Long before Freud, dreams occupied a uniquely problematic position in literature. They have traditionally been seen as embodying the raw unmediated material of literary creation, the pure clay of inspiration before words – too base or too sophisticated – mould the affective charge out of it. Dreams recounted in writing demonstrate the irreducible opposition between subjective experience and the objectifying effect of style. Unless a writer’s style packages it as literature, the dream can mean nothing to a reader; yet to make it signify is often, for the writer, to rob it of that personal reality which made it interesting – or, in the fullest sense, moving – in the first place.
If a dream retold is true to the experience, it will almost certainly make a boring read. William Burroughs admits this from the outset: he asks why dreams are so often dull when related, and answers, ‘No context … like a stuffed animal set on the floor of a bank.’ That context is the dreamer’s waking life, and fortunately Burroughs’s life is well enough documented to make his dreams more readable than they might otherwise be. This is, more than most, a dream book à clef If you know the life, then My Education provides not so much a revelation as a sometime prurient thrill of recognition. Burroughs encounters a gruesomely deformed rich boy covered in black fuzz and with a penis ‘like old rotten wood or porous stone’ – ‘His name, it seems, is Allen.’ Ginsberg presumably, if we hadn’t already guessed it from the fuzz.

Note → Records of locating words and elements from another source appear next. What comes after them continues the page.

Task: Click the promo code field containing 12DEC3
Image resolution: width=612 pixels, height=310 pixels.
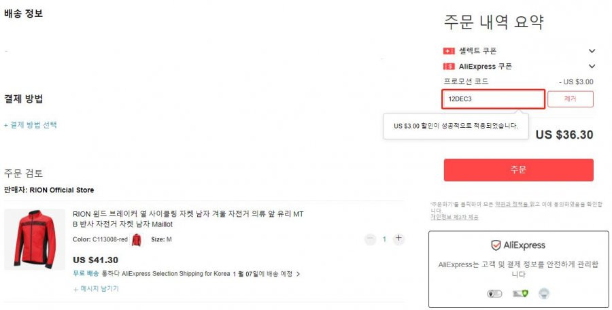Action: (x=494, y=99)
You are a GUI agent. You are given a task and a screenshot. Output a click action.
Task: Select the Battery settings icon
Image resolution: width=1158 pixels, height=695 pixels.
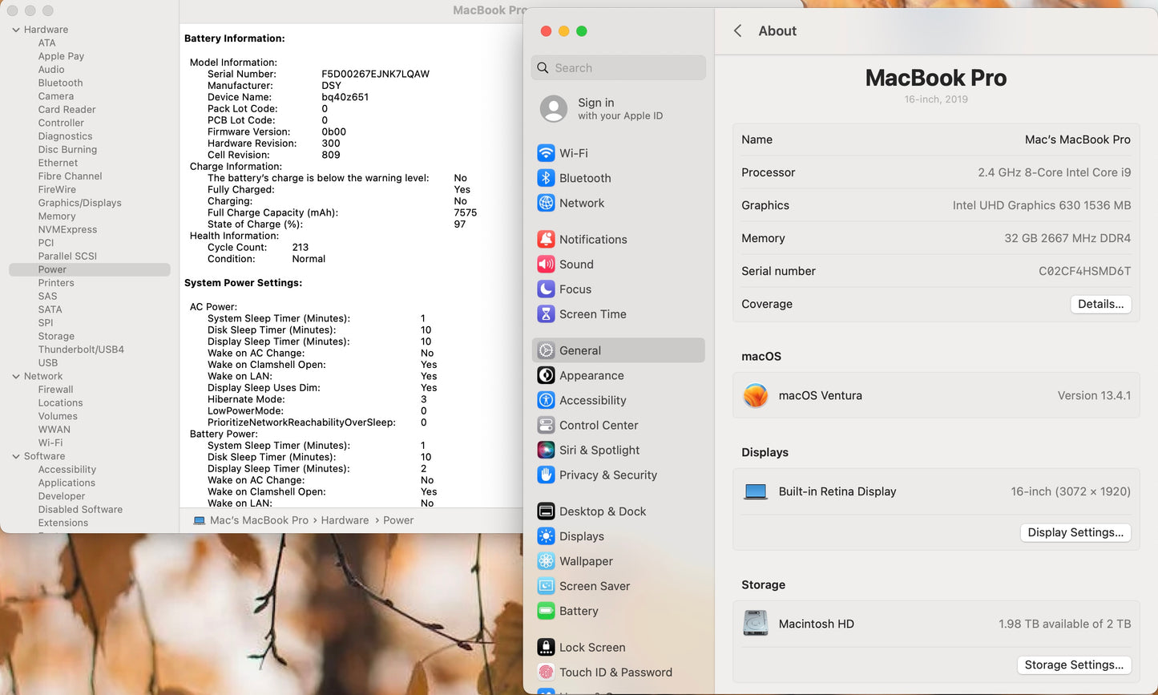click(x=546, y=611)
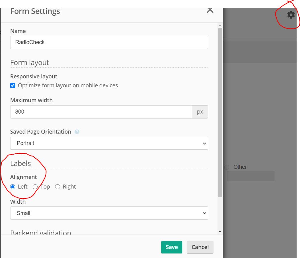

Burroughs seems to suggest, however, that his dreams are more packed with emotive charge than the common run. Two dreams offered at the beginning – ‘quite as real as waking life’ – turn out to be the usual banal mix of flying and strange encounters. Most of Burroughs’s visions, related in an almost unbroken, monotonous chain, are undistinguished examples of the genre. The only interesting thread is the recurrence – as you’d expect from such a peripatetic subject as Burroughs – of impersonal spaces of transit, such as stations and hotels, and the tendency to rationalise it all by locating many dreams in his own mythical Land of the Dead.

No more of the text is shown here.